I love the way so many people can tell you why that guy or that gal is so good for their spouse – “Oh she is so good around the house” or “She always supports his ideas” or “He’s so attentive to her needs”. Yes, that’s great, but what about you? Why are you right for your future spouse? Make a list. Can’t think of anything, that’s okay because I have good news for you – we all have something to offer and, often time, we have much more than we think. You just haven’t identified what you have, yet. Here’s a starter for how to identify your why: Ask family and friends what they love about you (personality traits, things you do), do a SWAT analysis of yourself, what interests/hobbies do you have? The things on your list are what make you interesting, they’re what you have to offer.
2. What You’re Willing To Give
Your life! I hear you, but I pray it doesn’t take that, otherwise…well you get the point. The funny thing is that if that’s your answer, you’re not far off because before you meet your spouse you should be doing/practicing the things you will be doing when you’re with your spouse. You can’t start learning how to make the bed when you meet your spouse! This is one of the main areas where people fall when they meet a potential spouse or, even worse, once they are married. Love is all about giving and most people have no practice in giving – giving when it makes no sense, giving when it doesn’t (seemingly) benefit you, giving when it’s all you have. Sacrificial giving. Anyone can give/love when it’s easy (during the honeymoon period). True giving will make a life with your spouse on life long honeymoon!

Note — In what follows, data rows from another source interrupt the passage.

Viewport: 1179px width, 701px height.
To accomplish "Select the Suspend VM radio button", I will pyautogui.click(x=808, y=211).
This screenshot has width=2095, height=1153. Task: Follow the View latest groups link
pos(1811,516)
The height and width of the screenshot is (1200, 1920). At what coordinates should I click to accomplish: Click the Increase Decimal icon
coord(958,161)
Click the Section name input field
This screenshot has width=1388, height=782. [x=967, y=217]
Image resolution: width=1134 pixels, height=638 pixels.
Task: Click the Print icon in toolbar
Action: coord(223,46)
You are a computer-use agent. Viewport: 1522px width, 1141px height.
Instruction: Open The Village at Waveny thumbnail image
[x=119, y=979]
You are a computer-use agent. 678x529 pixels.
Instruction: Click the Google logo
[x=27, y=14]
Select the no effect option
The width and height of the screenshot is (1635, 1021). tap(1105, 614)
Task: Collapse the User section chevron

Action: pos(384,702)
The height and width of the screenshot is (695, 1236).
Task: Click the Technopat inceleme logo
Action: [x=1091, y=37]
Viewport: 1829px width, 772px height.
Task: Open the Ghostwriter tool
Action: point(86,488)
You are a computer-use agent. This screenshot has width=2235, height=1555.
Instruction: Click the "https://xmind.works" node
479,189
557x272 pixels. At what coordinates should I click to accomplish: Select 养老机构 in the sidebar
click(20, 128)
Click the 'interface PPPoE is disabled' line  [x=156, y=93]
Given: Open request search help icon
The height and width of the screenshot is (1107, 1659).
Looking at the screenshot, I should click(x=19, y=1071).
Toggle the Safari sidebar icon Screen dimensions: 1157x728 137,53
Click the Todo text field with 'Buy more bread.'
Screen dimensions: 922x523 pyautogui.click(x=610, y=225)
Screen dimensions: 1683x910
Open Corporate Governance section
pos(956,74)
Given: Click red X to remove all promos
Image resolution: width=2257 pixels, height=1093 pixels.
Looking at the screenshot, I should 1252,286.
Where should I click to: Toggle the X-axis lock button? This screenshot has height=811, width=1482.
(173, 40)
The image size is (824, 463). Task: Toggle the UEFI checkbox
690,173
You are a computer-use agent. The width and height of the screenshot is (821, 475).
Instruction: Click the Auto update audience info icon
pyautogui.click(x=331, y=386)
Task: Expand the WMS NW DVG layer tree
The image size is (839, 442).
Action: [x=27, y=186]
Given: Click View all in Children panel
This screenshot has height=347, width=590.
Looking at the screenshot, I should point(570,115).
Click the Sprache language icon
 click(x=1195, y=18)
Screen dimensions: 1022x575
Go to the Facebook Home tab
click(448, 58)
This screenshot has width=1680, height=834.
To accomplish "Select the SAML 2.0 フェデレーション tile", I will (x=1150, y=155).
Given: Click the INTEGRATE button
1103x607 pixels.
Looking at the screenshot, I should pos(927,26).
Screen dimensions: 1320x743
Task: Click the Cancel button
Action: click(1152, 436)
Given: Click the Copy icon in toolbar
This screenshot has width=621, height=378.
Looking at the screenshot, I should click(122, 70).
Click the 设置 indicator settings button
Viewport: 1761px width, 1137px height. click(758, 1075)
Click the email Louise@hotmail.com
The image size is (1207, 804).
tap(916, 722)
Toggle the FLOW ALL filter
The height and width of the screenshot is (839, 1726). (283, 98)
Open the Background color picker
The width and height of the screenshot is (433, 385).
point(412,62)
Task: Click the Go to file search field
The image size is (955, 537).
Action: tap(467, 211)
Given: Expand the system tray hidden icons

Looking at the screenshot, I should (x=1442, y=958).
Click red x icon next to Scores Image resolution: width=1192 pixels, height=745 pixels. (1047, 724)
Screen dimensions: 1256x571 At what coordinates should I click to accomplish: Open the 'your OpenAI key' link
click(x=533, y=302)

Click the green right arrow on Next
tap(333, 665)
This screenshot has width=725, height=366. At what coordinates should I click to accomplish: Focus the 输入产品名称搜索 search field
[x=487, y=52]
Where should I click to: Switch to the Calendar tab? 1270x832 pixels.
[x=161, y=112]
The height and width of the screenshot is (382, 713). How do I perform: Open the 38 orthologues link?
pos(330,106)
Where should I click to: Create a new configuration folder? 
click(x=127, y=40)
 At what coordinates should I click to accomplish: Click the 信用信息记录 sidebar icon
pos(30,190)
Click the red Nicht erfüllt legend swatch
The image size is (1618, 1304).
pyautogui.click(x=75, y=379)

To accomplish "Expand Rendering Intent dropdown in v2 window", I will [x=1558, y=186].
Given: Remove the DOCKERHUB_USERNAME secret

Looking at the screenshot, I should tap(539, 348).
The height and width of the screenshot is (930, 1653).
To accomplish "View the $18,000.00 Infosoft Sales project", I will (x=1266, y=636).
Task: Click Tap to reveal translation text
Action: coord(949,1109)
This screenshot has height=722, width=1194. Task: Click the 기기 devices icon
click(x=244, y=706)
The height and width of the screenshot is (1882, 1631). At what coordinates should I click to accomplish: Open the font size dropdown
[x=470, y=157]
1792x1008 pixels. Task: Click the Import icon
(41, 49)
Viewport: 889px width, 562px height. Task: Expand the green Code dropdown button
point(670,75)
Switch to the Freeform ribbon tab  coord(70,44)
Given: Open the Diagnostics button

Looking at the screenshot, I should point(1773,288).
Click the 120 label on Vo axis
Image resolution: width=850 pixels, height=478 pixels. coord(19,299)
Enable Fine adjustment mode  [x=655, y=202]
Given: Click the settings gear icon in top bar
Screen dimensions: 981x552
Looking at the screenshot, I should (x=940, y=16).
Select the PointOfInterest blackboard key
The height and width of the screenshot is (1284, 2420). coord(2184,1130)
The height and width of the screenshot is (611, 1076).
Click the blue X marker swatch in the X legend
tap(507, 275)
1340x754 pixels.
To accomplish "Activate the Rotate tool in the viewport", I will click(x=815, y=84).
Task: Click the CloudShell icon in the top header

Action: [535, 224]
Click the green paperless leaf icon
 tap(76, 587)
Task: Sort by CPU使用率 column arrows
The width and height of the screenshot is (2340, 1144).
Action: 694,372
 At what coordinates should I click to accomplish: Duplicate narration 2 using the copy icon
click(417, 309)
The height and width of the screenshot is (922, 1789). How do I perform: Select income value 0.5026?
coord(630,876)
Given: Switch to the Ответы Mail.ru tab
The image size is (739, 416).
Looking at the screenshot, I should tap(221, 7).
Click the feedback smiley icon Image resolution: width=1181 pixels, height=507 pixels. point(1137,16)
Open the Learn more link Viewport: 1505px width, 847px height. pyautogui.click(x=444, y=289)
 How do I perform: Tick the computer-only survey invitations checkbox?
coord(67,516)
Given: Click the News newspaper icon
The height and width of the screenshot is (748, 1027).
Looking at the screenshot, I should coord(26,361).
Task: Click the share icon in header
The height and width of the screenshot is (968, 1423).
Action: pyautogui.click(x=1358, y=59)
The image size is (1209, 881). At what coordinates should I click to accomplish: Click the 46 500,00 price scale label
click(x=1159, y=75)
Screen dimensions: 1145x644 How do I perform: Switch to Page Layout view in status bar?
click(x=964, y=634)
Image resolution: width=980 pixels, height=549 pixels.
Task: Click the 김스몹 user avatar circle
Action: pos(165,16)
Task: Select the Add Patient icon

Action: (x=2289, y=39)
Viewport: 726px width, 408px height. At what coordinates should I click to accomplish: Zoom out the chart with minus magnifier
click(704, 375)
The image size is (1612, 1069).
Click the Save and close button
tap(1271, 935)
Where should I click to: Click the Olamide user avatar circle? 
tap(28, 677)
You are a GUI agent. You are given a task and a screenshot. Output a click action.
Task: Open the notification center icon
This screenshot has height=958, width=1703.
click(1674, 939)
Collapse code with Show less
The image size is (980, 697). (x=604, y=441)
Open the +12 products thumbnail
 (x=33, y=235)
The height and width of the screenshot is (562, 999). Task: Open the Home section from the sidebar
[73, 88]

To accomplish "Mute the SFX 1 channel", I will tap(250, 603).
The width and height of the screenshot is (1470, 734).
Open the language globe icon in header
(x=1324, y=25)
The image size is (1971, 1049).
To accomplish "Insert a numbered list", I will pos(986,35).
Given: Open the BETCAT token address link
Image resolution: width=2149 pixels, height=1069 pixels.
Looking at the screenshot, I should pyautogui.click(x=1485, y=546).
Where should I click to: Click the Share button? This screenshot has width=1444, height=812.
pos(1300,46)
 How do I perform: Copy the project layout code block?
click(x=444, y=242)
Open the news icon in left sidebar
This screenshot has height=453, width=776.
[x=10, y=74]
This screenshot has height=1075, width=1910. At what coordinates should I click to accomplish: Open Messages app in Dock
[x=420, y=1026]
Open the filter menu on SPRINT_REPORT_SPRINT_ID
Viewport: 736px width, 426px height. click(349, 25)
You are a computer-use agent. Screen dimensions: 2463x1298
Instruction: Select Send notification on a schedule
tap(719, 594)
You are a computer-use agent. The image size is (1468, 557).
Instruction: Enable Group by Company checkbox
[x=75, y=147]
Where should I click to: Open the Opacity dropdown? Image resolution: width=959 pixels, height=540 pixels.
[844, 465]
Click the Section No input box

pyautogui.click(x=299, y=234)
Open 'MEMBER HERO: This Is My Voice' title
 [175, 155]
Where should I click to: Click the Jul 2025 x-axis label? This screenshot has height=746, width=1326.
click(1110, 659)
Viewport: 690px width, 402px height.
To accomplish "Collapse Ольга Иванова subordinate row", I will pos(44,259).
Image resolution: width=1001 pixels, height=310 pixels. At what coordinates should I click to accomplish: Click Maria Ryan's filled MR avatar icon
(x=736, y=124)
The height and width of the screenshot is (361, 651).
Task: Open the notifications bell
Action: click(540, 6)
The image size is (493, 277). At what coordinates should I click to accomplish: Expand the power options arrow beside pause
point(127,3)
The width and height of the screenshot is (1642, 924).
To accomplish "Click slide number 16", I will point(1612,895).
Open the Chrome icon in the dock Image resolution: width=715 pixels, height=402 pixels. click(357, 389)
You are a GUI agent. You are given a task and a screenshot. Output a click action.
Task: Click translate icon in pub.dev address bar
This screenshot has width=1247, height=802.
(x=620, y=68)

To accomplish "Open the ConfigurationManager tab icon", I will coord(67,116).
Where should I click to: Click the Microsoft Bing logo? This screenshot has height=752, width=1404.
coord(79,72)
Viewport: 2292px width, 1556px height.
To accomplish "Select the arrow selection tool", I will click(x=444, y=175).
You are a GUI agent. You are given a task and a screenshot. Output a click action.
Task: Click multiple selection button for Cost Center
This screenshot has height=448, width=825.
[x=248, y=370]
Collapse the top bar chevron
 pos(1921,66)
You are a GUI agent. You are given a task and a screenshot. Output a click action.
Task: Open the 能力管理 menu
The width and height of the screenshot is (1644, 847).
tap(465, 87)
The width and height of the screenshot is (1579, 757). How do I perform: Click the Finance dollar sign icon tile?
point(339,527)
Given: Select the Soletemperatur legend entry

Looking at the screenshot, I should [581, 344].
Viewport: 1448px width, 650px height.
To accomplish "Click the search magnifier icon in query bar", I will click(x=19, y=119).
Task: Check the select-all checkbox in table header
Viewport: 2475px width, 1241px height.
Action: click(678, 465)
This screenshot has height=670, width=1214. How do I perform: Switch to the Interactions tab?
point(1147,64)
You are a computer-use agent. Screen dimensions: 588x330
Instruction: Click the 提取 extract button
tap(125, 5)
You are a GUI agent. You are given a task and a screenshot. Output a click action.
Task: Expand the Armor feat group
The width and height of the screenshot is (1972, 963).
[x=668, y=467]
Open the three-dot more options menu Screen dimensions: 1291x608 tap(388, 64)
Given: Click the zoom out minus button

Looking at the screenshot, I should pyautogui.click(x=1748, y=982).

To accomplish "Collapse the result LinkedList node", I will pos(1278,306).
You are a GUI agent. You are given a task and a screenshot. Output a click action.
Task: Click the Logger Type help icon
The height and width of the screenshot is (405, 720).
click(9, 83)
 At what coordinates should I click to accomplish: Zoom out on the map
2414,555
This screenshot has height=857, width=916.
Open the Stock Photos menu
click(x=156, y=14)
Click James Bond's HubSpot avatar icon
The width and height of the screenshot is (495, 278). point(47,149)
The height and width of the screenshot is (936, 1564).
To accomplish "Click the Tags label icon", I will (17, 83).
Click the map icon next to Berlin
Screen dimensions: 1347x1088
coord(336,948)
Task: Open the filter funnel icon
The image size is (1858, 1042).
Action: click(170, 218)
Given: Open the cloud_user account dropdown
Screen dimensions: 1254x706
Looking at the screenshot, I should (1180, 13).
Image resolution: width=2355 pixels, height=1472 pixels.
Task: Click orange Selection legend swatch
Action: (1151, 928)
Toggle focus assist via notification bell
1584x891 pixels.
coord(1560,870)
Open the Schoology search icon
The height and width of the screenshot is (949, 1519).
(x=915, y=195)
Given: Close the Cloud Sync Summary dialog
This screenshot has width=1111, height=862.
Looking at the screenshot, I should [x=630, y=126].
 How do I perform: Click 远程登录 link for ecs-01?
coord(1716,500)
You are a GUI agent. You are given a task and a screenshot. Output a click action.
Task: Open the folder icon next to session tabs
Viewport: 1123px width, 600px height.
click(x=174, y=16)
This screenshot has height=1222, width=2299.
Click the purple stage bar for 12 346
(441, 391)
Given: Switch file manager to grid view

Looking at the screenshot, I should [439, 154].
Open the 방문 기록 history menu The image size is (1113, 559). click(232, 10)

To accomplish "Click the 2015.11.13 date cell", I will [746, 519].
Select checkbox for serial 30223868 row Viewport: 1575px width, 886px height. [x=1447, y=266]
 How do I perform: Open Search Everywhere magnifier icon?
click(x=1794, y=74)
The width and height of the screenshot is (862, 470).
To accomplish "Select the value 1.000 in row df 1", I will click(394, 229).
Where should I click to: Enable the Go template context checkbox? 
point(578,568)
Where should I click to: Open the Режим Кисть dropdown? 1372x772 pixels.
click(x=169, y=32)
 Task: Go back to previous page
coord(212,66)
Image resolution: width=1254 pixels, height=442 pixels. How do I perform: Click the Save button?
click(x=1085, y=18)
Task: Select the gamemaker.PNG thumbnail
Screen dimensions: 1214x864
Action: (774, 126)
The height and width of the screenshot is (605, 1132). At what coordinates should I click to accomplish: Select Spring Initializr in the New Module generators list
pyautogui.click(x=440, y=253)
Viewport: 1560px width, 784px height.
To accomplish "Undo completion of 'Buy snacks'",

3. Where You’re Willing To Go
You can buy a flight to the other side of the world and see what the opposite sex is like there. To be honest, I was thinking a bit more local. When was the last time you went somewhere different – a new town, a social club/venue in a new area, a meeting/conference on a topic that your interested in or would like to know more about? Seeing and experiencing more will enhance you as a person and give you more insight into what you really want in a spouse.
4. What You’re Willing To Do
This is closely linked to point 3 in that you cannot continue doing the same things, going to the same places and expecting something different to happen. Yes, no two experiences are exactly the same and your spouse might just have moved into town and be heading to same social club you go to every month, but you have to give your spouse the best chance of meeting you. And besides, going to new places will make you more interesting and widen your network. Places and people aside – what are you willing to do (NOW)? Do you have things/yourself in order or are you making excuses as to why there’re things still undone? Do you know what you want in life? Do you have a clear list of goals and dreams so that when you meet your future spouse you can share them, honestly, so they know you are serious and committed to achieving them (showing you’re a committed person)? The more you do the more you increase the list in point number 1.
5. Who You’re Willing To Give Up (invite in)
This goes both ways. You may have people that you need to give up and/or people you need to invite in. We often find ways to make it acceptable for people that we don’t need to be around us to stay in our lives. Often time it’s because we do not want to hurt feelings or because of nostalgia, but the truth is we do not need certain people in our lives because it’s detracting from our growth. And the opposite is also true, we often do not invite into our lives those we need to be around because of our own feelings – what will they think of me being around them, they’re all married and I’m single. You need to be around couples who are in a healthy, happy marriage like you desire to be. Learn from them.